— TASK INSTRUCTIONS —
Look below for the line containing "Yes (23, 88)" and the line containing "BC Guco Lier Vzw G10 B (1447, 524)"; repeat exactly those two lines and all lines between them, and nothing else.

---------- AVAILABLE DATA ----------

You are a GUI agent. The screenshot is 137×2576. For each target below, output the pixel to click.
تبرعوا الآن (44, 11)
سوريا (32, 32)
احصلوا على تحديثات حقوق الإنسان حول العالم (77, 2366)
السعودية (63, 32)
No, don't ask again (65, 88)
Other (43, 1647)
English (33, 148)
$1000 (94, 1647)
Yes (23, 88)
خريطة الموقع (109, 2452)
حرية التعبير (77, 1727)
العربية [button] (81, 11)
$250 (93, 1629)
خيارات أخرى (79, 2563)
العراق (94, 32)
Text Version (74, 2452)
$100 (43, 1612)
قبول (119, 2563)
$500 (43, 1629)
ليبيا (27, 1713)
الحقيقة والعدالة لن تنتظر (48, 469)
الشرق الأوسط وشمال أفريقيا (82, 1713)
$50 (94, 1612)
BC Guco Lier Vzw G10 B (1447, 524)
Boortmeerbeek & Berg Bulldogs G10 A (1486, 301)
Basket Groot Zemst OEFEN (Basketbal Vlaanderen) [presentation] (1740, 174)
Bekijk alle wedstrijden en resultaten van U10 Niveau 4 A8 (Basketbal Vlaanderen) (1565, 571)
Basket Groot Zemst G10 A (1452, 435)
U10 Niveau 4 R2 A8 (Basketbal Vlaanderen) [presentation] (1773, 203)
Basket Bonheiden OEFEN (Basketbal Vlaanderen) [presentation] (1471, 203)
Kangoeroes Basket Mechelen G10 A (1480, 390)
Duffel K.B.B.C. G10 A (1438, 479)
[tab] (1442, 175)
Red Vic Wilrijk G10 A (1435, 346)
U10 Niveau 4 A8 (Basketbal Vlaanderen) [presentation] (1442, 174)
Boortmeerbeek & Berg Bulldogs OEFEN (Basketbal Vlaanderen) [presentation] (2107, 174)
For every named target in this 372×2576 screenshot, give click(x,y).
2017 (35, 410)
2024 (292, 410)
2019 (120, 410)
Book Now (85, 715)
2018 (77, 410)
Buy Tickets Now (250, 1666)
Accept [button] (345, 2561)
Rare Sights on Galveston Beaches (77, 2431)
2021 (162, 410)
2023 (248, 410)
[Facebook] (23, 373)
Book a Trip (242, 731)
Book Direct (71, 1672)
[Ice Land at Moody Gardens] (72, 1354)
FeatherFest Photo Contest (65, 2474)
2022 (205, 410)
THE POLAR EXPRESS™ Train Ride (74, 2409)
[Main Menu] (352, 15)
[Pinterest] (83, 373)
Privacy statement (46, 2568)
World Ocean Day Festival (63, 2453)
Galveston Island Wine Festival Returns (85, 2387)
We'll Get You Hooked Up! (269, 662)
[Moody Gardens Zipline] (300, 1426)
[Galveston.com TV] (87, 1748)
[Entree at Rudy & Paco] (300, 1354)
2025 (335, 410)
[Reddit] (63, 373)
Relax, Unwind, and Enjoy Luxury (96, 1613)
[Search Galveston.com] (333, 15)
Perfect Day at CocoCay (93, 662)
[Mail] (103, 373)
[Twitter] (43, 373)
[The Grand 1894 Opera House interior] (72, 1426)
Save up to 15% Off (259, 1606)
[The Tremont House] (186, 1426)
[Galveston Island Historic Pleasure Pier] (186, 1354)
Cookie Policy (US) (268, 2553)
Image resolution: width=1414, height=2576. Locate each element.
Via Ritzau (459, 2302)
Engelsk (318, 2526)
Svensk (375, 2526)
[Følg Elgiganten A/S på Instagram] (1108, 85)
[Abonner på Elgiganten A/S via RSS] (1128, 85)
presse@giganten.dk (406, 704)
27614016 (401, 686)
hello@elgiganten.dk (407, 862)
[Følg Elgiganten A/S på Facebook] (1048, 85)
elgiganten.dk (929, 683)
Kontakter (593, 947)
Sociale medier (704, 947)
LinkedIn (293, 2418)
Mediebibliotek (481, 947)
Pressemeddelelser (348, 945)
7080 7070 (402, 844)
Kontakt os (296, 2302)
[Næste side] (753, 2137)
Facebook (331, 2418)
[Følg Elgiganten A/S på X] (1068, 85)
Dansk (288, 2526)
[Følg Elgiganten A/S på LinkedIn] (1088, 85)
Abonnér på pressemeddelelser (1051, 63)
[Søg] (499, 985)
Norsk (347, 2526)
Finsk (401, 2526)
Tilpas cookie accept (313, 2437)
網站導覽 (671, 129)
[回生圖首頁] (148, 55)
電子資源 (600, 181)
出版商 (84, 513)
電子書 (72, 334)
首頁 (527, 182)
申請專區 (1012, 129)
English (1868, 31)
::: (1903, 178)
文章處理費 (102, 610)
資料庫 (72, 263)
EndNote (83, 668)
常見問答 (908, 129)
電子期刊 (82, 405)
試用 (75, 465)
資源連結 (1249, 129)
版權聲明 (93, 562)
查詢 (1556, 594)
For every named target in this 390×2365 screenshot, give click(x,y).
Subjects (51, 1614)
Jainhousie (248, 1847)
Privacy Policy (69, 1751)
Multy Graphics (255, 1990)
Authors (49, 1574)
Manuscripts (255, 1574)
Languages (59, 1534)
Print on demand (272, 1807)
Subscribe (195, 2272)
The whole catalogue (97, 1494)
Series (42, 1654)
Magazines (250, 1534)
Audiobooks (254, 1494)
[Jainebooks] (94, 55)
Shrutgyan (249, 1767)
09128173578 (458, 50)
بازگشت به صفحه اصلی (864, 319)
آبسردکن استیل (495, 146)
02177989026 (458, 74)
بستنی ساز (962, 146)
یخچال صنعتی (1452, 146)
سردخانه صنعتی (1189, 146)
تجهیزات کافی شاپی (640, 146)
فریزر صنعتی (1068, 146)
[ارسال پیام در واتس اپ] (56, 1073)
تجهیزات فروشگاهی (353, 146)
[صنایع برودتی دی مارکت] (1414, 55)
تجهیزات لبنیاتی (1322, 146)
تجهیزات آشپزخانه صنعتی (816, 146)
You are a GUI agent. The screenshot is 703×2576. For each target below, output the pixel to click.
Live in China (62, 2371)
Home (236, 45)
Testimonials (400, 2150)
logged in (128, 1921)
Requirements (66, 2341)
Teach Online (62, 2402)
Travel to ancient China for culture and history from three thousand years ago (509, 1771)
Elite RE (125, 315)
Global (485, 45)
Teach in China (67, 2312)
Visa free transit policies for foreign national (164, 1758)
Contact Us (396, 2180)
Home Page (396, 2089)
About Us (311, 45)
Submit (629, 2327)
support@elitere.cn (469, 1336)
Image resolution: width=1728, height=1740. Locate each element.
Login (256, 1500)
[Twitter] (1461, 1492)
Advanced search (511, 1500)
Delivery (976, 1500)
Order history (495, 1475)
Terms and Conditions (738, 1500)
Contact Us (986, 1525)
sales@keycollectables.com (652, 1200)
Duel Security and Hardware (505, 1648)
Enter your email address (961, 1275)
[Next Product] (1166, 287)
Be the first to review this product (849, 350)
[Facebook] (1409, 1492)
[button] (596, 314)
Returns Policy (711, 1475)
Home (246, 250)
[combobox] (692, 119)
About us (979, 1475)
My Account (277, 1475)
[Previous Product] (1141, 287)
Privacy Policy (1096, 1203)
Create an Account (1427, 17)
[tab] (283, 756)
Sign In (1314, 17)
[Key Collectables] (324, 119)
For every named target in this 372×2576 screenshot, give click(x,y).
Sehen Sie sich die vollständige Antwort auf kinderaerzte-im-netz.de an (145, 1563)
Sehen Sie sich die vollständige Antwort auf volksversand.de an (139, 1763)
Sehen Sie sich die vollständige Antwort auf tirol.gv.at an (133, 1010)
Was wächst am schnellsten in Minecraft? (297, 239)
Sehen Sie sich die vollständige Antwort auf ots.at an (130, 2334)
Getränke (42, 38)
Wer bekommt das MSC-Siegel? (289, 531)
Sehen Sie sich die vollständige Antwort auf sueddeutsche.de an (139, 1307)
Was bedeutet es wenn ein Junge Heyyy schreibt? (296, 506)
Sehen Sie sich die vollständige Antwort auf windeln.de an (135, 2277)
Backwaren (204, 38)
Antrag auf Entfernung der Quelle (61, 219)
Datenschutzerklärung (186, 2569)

----------

— RESPONSE TO THIS EXERCISE —
Yes (23, 88)
خريطة الموقع (109, 2452)
حرية التعبير (77, 1727)
العربية [button] (81, 11)
$250 (93, 1629)
خيارات أخرى (79, 2563)
العراق (94, 32)
Text Version (74, 2452)
$100 (43, 1612)
قبول (119, 2563)
$500 (43, 1629)
ليبيا (27, 1713)
الحقيقة والعدالة لن تنتظر (48, 469)
الشرق الأوسط وشمال أفريقيا (82, 1713)
$50 (94, 1612)
BC Guco Lier Vzw G10 B (1447, 524)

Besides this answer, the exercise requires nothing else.